Authorities arrested a suspect in the Rutherford temple fire bombing Tuesday morning, according to the rabbi’s father.

The Bergen County Prosecutor’s Office will hold a press conference this afternoon, a source confirmed. Rabbi Nosson Schuman told his father he would be at the press conference.

The father, Larry Schuman, said investigators came by Tuesday morning to tell the family of the arrest in the attack earlier this month.

“It was relatively fast,” he said. “It was a fantastic job. It’s not easy to find a perpetrator.”

The rabbi’s wife, Pessy Schuman, said the prosecutor’s office called this morning and that she and her husband would attend the press conference. The couple was out of town at a hotel to get away for a couple days when the call came, she said.

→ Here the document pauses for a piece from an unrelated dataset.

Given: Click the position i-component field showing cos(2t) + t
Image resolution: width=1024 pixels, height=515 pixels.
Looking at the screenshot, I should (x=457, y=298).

Joy Kurland, director of the Jewish Community Relations Council of the Jewish Federation of Northern New Jersey, said she also will be attending the press conference, and believes someone has been apprehended. She said although good news, she said temple leaders need to remain on guard. 

"If that's the case we would be extremely relieved that someone has been apprehended in regard to this horrific crime committed,'' she said. "But we still need to be vigilant and live by the mantra that if you see something, say something."

The arrest comes after the prosecutor’s office released a video on Friday of a suspect leaving what appeared to be a Walmart. The prosecutor’s office did not release details of the arrest.

Surveillance images and a video distributed by the Bergen County Prosecutor’s Office on Friday show a young man leaving a store where investigators think he bought materials used two days later to firebomb a Rutherford synagogue, injuring the rabbi who lived there.

When the images were released, the prosecutor’s office said the man was thought to live in Bergen County and may not have been working alone.

Several Molotov cocktails were thrown at Congregation Beth El synagogue on Montross Avenue in Rutherford in the early morning of Jan. 11. One of them went through a second-floor window of the synagogue’s living quarters, where Rabbi Nosson Schuman and his wife were sleeping.

Schuman was burned on his hand as he extinguished the flames. The Schumans; their five children, who range in age from 5 to 17; and Nosson Schuman’s father all escaped safely.

The firebombing of the Rutherford temple was the most violent of recent attacks on Jewish institutions.

Joanne Rose, secretary at Temple Beth El in Hackensack, who found anti-Semitic graffiti at the temple in December, said she hasn't heard anything new about the investigation into the various crimes. But said if someone has been arrested for the Rutherford firebombing she would be happy.

"I hope they prosecute him all the way,'' she said.